Copper has numerous uses across commercial products and manufacturing processes. This means that when an economy is strong, copper will be more highly in demand, which will drive up its price. Therefore, a high-value copper can be used as an accurate indicator of broader economic performance.

Rising copper prices can indicate increased manufacturing and can signal a burgeoning job market while falling prices can indicate economic instability and even recession.

Copper and Bitcoin

In 2020, Goldman Sachs analysts identified a correlation between copper and Bitcoin. As other markets faltered during the Covid-19 pandemic, the value of both copper and Bitcoin shot up, with Bitcoin surpassing $20,000 for the first time ever. Copper performed similarly well, in what came as a surprise to analysts given the global economic turmoil at that time.

Since then, the connection between copper and Bitcoin has only grown. Now, the value of Bitcoin is more closely connected to the value of copper than it is to more traditional equity indexes.

Both copper and Bitcoin are what are known as ‘risk-on’ assets. This means that investing in them carries more risk than safer investment options such as gold. When the economy is strong, investors will be more willing to take risks and as a result, will see a boost in the value of risk-on assets like copper and Bitcoin. Conversely, when the economy is struggling we are likely to see these assets being sold off in favor of more stable alternatives.

Bitcoin is used in payment systems, so when businesses are performing well we can expect to see its value rise. Similarly, copper is used in manufacturing so when industries are healthy the value of the asset will reflect this.

Bitcoin and Gold

Despite Bitcoin and gold having some significant differences in terms of their respective risk factors and market stability, analysts have noted an increasing correlation between the two assets.

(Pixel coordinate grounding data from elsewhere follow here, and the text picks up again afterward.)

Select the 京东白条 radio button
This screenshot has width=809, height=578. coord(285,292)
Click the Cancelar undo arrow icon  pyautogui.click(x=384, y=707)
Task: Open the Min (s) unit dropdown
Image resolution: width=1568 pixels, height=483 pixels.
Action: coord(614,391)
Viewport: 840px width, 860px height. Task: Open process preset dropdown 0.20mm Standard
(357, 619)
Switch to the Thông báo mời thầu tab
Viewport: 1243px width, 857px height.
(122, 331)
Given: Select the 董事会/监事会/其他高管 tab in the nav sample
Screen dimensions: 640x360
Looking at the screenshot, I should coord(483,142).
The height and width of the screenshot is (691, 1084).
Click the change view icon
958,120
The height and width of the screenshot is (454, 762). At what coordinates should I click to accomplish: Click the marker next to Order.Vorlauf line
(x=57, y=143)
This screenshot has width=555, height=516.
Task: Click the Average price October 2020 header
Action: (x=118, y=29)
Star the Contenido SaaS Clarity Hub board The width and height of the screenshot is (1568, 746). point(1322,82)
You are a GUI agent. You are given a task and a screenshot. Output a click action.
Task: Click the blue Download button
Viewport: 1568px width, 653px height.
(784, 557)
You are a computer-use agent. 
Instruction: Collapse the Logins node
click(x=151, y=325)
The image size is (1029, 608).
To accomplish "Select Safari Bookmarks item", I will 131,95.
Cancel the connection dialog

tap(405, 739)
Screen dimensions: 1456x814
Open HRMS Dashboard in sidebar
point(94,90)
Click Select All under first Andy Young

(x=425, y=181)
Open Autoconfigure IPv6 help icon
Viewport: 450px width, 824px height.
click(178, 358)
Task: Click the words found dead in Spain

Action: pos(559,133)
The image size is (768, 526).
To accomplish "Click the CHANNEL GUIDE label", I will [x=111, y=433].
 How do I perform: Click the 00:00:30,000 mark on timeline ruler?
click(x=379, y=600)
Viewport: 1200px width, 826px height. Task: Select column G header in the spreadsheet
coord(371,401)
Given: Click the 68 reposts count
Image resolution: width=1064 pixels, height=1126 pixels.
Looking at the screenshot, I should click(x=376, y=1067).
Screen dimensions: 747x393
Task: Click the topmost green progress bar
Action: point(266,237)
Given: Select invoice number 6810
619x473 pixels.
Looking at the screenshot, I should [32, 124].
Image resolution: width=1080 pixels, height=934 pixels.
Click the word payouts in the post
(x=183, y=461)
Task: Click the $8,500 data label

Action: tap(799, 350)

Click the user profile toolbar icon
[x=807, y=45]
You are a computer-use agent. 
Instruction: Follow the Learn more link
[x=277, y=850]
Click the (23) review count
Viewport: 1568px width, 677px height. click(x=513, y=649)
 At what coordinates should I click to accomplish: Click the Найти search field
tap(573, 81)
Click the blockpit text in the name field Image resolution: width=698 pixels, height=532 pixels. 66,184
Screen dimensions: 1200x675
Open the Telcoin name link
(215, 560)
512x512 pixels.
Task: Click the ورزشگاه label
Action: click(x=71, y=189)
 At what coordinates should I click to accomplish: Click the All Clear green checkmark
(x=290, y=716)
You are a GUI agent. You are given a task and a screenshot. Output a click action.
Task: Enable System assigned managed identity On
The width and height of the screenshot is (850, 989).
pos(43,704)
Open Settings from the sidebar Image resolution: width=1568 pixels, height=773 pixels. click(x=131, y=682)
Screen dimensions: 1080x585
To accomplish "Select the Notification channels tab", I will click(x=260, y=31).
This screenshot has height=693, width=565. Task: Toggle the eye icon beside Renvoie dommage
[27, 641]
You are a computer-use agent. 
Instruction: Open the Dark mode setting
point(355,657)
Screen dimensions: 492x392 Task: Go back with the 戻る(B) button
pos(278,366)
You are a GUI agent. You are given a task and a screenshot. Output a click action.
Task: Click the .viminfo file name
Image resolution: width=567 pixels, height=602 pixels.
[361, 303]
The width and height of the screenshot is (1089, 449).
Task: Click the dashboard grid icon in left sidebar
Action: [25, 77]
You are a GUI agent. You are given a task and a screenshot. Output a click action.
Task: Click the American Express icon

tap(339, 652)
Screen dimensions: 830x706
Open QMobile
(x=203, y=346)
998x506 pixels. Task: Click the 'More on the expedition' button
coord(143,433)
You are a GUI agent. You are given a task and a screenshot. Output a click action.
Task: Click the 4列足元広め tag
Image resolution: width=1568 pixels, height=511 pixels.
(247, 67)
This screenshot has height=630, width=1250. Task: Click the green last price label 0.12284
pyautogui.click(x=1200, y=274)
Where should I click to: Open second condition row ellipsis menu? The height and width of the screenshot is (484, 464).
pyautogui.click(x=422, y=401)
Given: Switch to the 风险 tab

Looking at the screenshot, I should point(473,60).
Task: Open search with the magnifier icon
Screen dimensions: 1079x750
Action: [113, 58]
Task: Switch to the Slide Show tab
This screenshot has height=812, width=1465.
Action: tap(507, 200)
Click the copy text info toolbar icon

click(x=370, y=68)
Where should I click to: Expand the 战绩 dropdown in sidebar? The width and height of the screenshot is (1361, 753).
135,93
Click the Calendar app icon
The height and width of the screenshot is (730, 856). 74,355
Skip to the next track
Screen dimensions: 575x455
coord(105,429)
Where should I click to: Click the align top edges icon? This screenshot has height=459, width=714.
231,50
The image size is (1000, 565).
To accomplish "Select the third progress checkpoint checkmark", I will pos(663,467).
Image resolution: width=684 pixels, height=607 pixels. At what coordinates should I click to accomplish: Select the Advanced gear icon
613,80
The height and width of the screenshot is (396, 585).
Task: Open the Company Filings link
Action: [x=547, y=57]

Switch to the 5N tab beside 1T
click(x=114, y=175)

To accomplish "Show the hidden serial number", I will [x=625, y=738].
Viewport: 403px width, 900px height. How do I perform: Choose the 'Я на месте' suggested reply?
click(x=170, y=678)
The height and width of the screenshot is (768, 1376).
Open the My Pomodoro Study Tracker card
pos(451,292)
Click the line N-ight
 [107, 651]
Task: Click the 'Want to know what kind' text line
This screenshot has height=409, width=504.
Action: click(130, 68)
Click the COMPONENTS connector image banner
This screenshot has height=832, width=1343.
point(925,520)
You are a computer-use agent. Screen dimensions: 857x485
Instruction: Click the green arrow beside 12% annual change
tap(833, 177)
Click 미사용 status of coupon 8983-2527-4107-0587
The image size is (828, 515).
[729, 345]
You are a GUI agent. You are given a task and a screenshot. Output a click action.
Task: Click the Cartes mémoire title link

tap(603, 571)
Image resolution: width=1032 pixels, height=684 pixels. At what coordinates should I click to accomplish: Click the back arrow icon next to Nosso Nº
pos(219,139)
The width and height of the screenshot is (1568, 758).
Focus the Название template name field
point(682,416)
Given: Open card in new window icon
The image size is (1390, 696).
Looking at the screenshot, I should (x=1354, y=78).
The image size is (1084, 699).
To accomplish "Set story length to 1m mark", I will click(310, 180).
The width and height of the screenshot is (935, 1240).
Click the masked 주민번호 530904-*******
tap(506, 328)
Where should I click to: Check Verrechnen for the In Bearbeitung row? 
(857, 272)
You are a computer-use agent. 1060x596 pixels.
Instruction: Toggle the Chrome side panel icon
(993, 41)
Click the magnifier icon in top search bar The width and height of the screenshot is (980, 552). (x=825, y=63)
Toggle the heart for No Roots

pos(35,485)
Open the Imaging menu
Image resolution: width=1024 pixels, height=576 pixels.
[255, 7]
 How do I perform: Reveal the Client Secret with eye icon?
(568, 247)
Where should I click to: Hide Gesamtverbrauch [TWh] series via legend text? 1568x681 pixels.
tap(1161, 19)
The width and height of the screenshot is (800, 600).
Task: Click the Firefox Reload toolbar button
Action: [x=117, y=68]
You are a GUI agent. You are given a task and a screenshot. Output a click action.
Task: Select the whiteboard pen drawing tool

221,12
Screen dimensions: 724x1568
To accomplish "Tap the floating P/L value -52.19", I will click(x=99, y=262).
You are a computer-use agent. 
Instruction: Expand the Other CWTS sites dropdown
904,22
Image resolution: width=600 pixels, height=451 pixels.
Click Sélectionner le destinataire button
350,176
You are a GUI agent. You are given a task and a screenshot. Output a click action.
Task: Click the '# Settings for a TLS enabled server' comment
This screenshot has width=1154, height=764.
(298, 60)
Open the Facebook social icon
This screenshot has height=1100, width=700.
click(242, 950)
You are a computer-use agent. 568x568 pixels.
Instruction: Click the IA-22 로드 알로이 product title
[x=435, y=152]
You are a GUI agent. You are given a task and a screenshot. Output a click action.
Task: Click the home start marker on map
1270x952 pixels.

The two followed a similar trajectory over the mid-latter half of 2022, with many experts predicting that it could indicate that Bitcoin is moving further away from traditional equities. Tech stocks have had a tough year, with share prices plummeting in the third quarter. Many expected Bitcoin to follow a similar path. However, the digital asset proved surprisingly resilient, dropping by just 1%, substantially better than some of the major tech indexes.

This could signify that Bitcoin is forging its own path, and that it will be less tied down to overall market performance and could end up being a market indicator in and of itself, much like copper or gold. However, where Bitcoin differs from gold is that it may never prove to be as stable or safe an investment. Gold has long been perceived as a viable investment option for preserving wealth in tough economic times. Given Bitcoin’s volatility and unpredictability, it’s hard to see it ever rivaling gold in that respect.


Global markets are constantly changing. They are influenced by a wide range of both internal and external factors, from industrial and business performance to geopolitical events. Copper appears to be useful for indicating both Bitcoin’s performance and the health of the economy overall, but we could see Bitcoin become an indicator itself in the near future.